How to Overcome A "Slow No" Rejection
Leave it to the geniuses at UrbanDictionary.com to put a name to describe what many of us experience daily: The “California No”
* For the uninitiated, Miriam Webster’s Dictionary, this is not! UrbanDictionary.com is a site that keeps you up on the latest slang, phrases and language so you don’t sound like a complete relic in front of your children or young employees, instead you just sound like a wannabe hipster).
According to the Urban Dictionary, a “California No” is defined as – “Instead of bluntly saying "no," Californians say no by avoiding the question, forgetting to respond to emails, and generally postponing the issue. The best way to give a California No is to do nothing at all, as opposed to saying it outright.”
I know that isn’t very fair or flattering to Californians, because really it’s not exclusive to them. C’mon, all of us have used this at one point or another. I skillfully used a variation of it on one of my children here in Texas this past weekend as in, “Dad, Will you take me to Game Stop so I can get Grand Theft Auto 5 for Xbox?” To which I responded, “We’ll see.” (translated: Not a snowball’s chance in %&$% little man.)
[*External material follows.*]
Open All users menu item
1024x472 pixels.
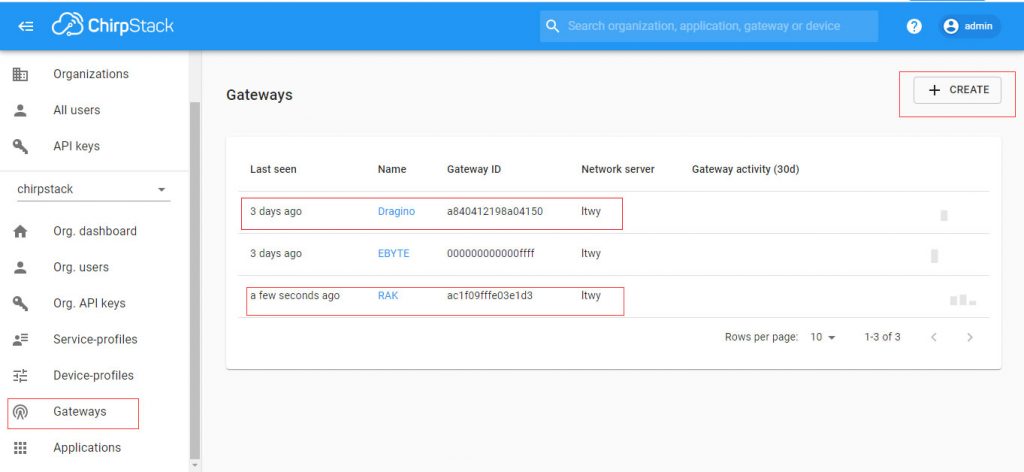(76, 110)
Let’s look at a real example from the professional world. “I sent my resume, had an interview or talked to the hiring manager, etc.. six weeks ago and I can’t get a return call or email.” Allow me to use my years of experience as an executive recruiter to translate the silence or deafening sound of crickets, “You aren’t going to hear from them…. ever!”
The “California No” happens daily to sales people, job seekers, first dates gone bad, even recruiters and countless others all over the world.
As someone who has received and regretfully given the “California No” over the course of my career… simply put, they suck no matter how skillfully executed. At best, they’re time wasters, give false hope or are disingenuous.
You aren’t doing any favors or letting anyone down easily by couching a “no” in an evasive and ambiguous package that takes weeks to unwrap, decipher and read between the lines. And you do nothing but foster ill will and frustration by going silent and hoping they “get the message and stop calling.”
So what’s the answer? There is no simple answer. This is just how some people operate. But there are a couple of things to consider next time you find yourself in a situation where you may either give or receive a “California No”.
Give the freedom to say, “No”. Some people can’t say no. They don’t want to hurt your feelings or disappoint you and will do anything to avoid giving you a direct no. They really aren’t doing you a favor. Take the initiative by giving them an easy out or cracking open the door to be direct so that you can get a definitive answer and closure.
A couple of things you can say, “I certainly don’t want to waste your time or be a nuisance continuing to contact you unnecessarily, but I’d like to know where we stand so I can consider appropriate next steps or if I need to go in a different direction.”
They might not like the answer, but they will respect you for it. If you’re in a situation where you have to deliver bad news, rejection or a negative response, it is better for your professional reputation to be direct. Let’s face it, stuff happens. Things really DO fall through the cracks. Overwhelm and overload happen and you can’t return every call or email.
But my point is, when confronted directly say “yes” or “no” and bring some closure for yourself and the other person. Sometimes you really don’t know or the answer is a genuine “maybe”… well then say so.
By not being direct and avoiding direct communication (or any communication) rather than saying “no” or “not interested” does the other person and your organization a disservice. You are also throwing away trust and respect that person has for you and your company and they walk away with an even worse impression.
While no one likes it, most adults can take bad news, but nobody wants to feel as if they’re having their chain pulled, being played with or are not being taken seriously.
Job seekers often look for something positive as they read between the lines looking for hope, when sometimes hope is not to be had. I think of the Jim Carey in the movie “Dumb and Dumber” when he asks the pretty girl if there is any chance she is interested in him.
“What are my chances?”
“Not good like one out of hundred?”
“Not good like one in a million.”
“So you’re telling me there’s a chance? Yeah!!!!”
Cut them loose, end it, put a bullet in it, do the right thing and set them free to pursue something else. People may not like to hear “no” but they respect hearing a straightforward answer and not being left to spin their wheels holding on to a one in a million chance. I didn’t say they will leave happy, but they will leave feeling that they were respected and treated fairly regardless of the end result.
What do you think? What are some of your tactics for dealing with a soft or evasive no or slow play? Share your thoughts and comments below or shoot me an email at firstname.lastname@example.org. And if you found this valuable, please feel free to share with others.
Channel your inner 80's Nancy Reagan and just say "No"... when appropriate.
Have a great week, now go be unstoppable!